TOKYO—A few weeks ago, a former prime minister said the once-unspeakable, suggesting that it may be time for Japan to study whether to acquire nuclear weapons. The remark caused barely a ripple.

As the only nation devastated by nuclear weapons, Japan has long held to pacifism. There's been virtually no public debate about whether the country needed nuclear weapons, although they're well within its technological grasp.

But a combination of factors—including the nuclear threat from North Korea, the rise of China, the ebbing of once-strong peace movements and Japan's rightward drift—have chipped away at old taboos.

Underlying the shifting mood is public anxiety that the U.S. security blanket on Japan may unravel. Former Prime Minister Yasuhiro Nakasone evoked that uncertainty Sept. 5 when he said Japan should look into obtaining nuclear weapons.
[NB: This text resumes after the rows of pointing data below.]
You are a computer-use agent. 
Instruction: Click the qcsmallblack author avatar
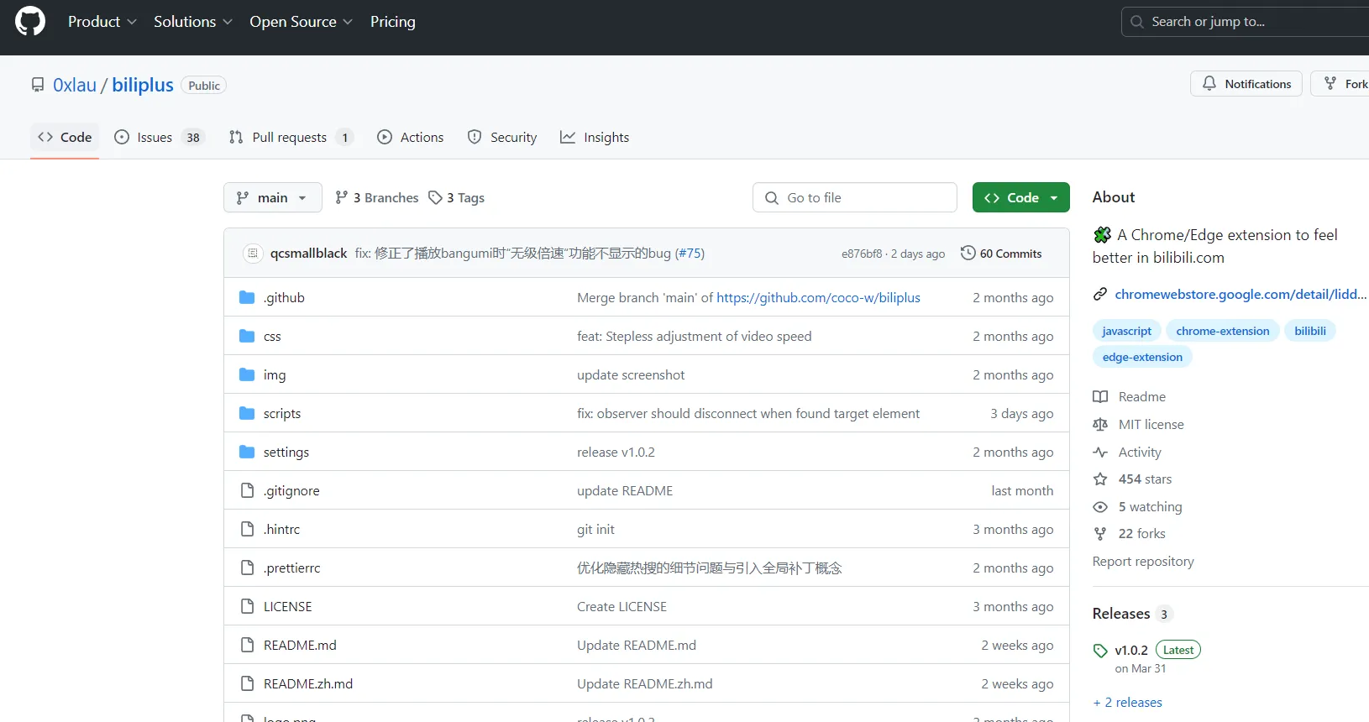[x=253, y=254]
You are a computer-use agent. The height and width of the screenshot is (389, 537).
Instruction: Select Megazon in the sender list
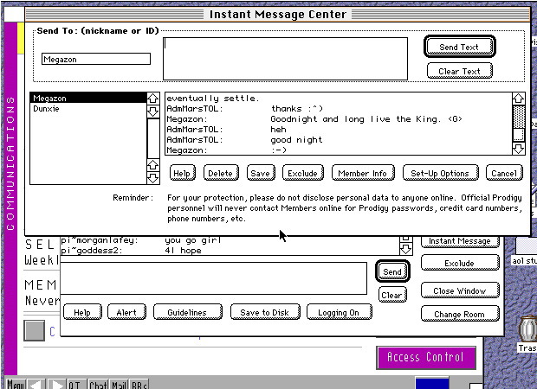tap(87, 99)
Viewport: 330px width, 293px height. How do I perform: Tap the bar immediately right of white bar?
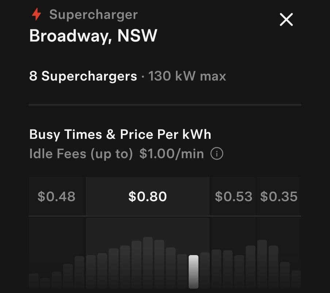point(205,270)
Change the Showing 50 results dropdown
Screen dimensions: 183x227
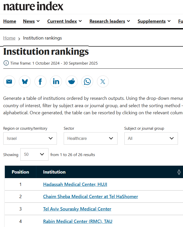tap(34, 155)
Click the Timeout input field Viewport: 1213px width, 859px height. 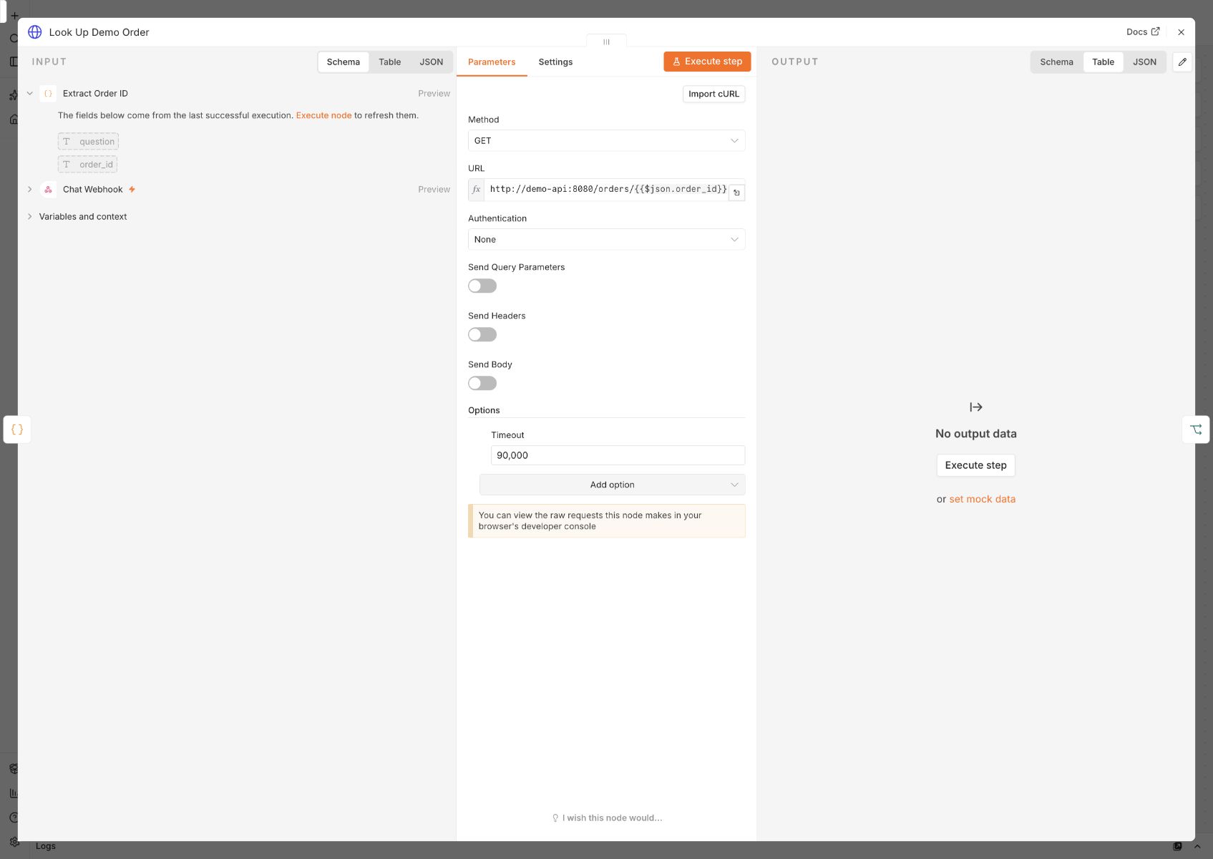(x=618, y=456)
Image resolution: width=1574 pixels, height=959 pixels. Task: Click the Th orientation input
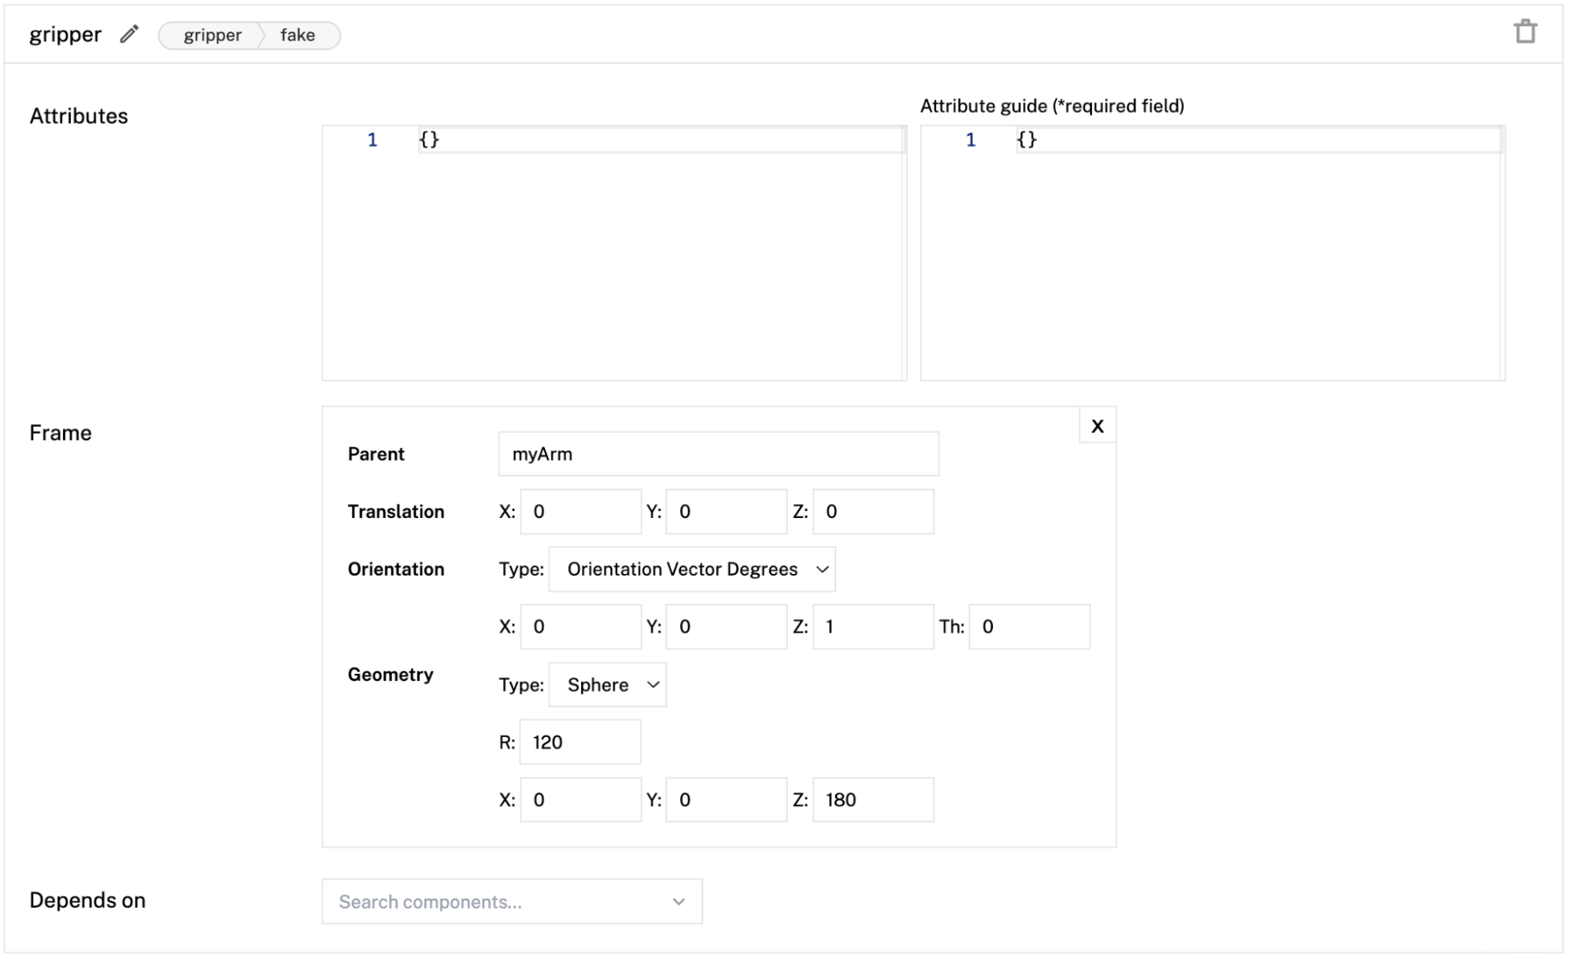point(1028,627)
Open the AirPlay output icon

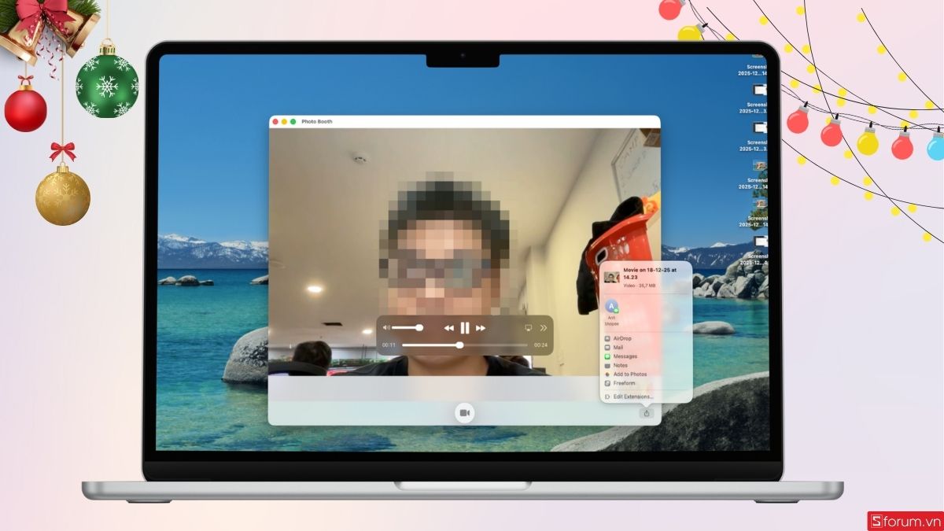pyautogui.click(x=529, y=328)
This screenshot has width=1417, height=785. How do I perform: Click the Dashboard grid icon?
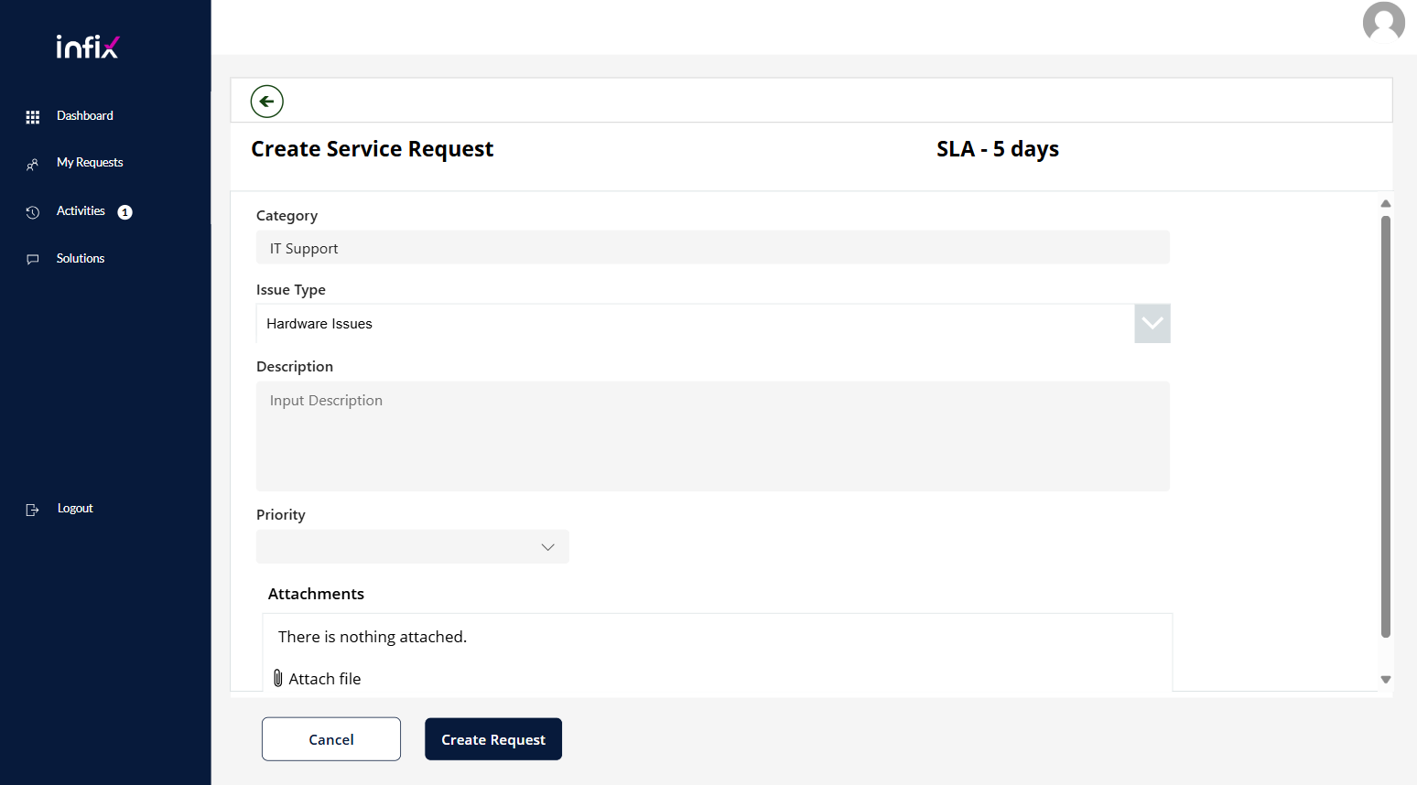(33, 117)
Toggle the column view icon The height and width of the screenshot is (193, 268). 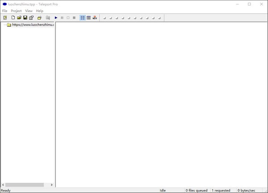(88, 18)
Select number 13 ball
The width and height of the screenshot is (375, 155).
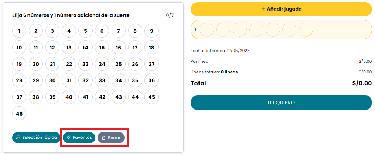point(69,48)
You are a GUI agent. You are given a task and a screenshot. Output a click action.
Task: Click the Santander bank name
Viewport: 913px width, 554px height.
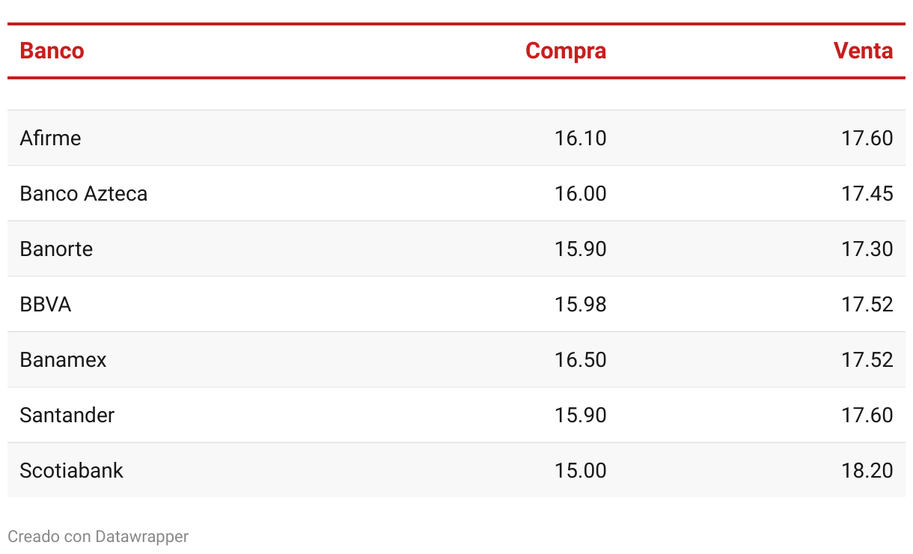(x=67, y=416)
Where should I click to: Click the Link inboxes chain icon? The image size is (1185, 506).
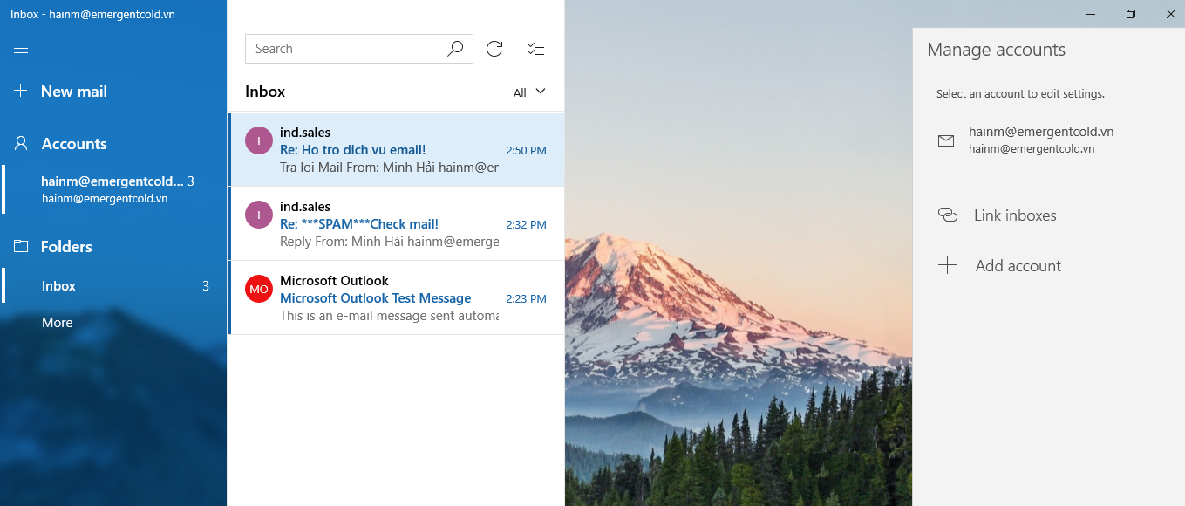point(947,215)
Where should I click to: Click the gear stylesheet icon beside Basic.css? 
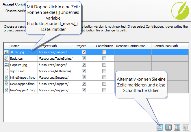tap(6, 59)
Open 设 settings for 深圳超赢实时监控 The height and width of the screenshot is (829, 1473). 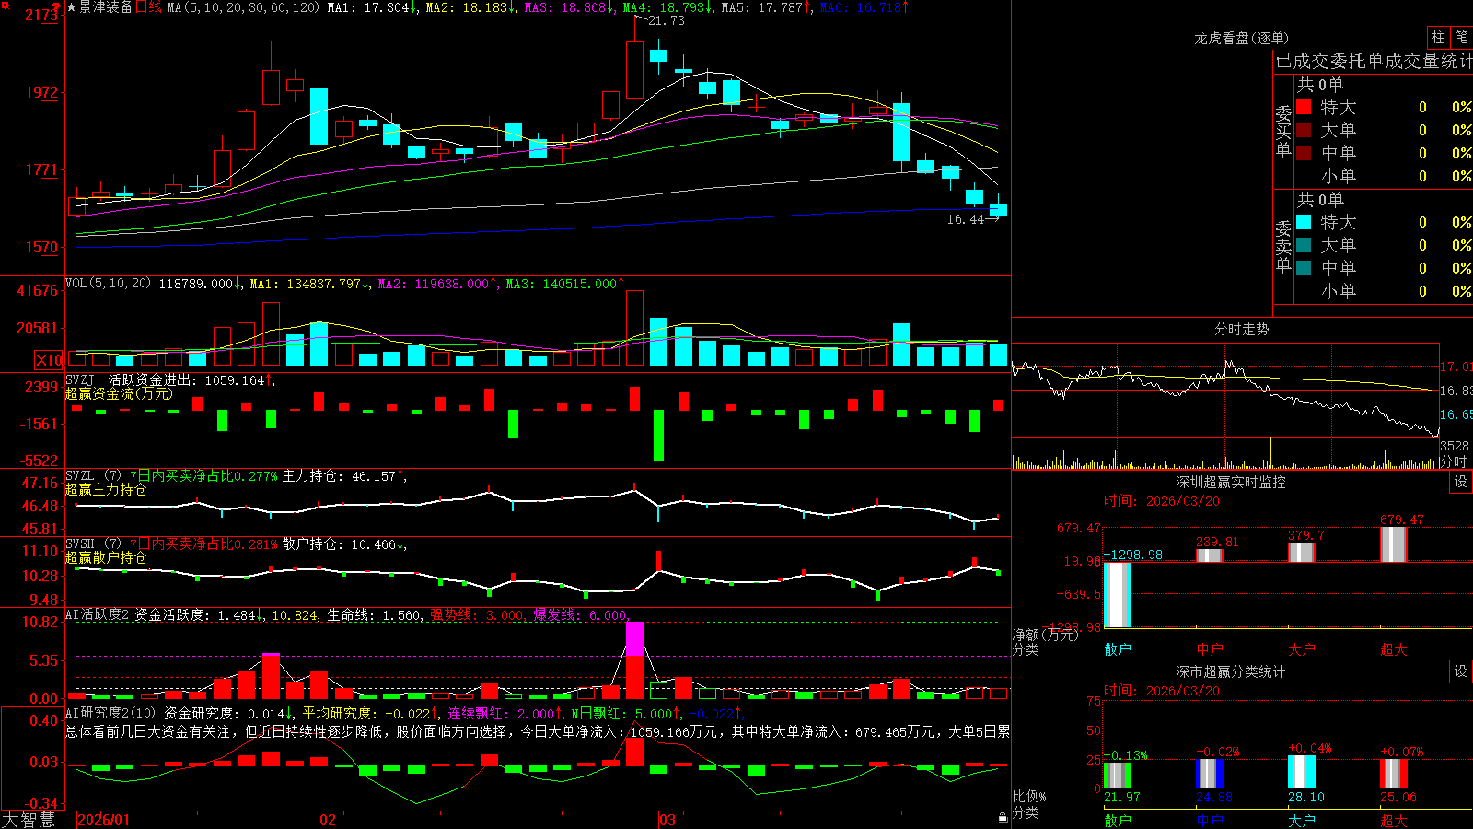tap(1460, 482)
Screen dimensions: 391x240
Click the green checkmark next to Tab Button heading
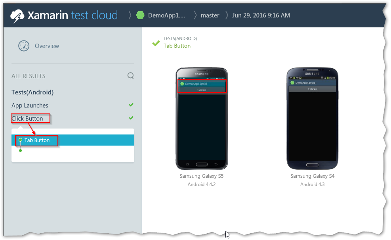[156, 43]
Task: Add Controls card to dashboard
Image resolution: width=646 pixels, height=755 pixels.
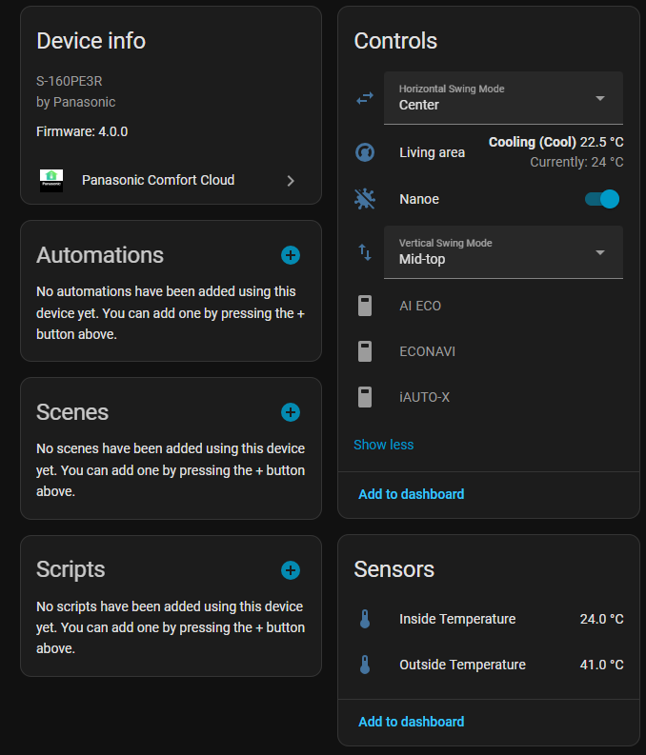Action: [x=411, y=494]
"There are countries with nuclear weapons in Japan's vicinity," the 88-year-old elder statesman said, adding, "We are currently dependent on U.S. nuclear weapons (as a deterrent), but it is not necessarily known whether the U.S. attitude will continue."

Japan has the tools to build nuclear weapons quickly if it desired, including abundant nuclear material, a tested rocket and vast experience dealing with nuclear energy.

"Japan has a virtual nuclear deterrent. Every country in the region knows it can produce a nuclear device, a rather sophisticated one, probably in six months," said Richard Tanter, a Japan scholar at the Royal Melbourne Institute of Technology in Australia.

Some experts go farther, suggesting that Japan may have a design on the shelf.

"I'd be surprised if they didn't," said Frank Barnaby, a British nuclear physicist and nonproliferation advocate who's studied Japan's nuclear energy industry. "They have stocks of plutonium. They have the know-how. All that is lacking is the political decision."

Japan is third, after the United States and France, in nuclear power output. Its 54 reactors produce as much as 35 percent of the electricity consumed here, and its 43 tons in plutonium stockpiles are among the largest in the world. A nuclear bomb can be built with 17 or 18 pounds of plutonium.

Japan's pacifist impulse is still strong, and observers see almost no public support for obtaining nuclear weapons. Yet major figures in Japan's political firmament all have talked about the issue, including the likely incoming prime minister, Shinzo Abe, who's backed Japan's right to launch pre-emptive strikes against enemy states and said Japan has the legal right to possess small nuclear weapons.

Their attitude hardened after North Korea launched seven ballistic missiles on July 5, including a long-range Taepodong-2, into the Sea of Japan. The launches sent jitters across East Asia, and reports have followed that North Korea soon may test a nuclear device.

Japan's view of nuclear weapons has evolved markedly since the 1980s.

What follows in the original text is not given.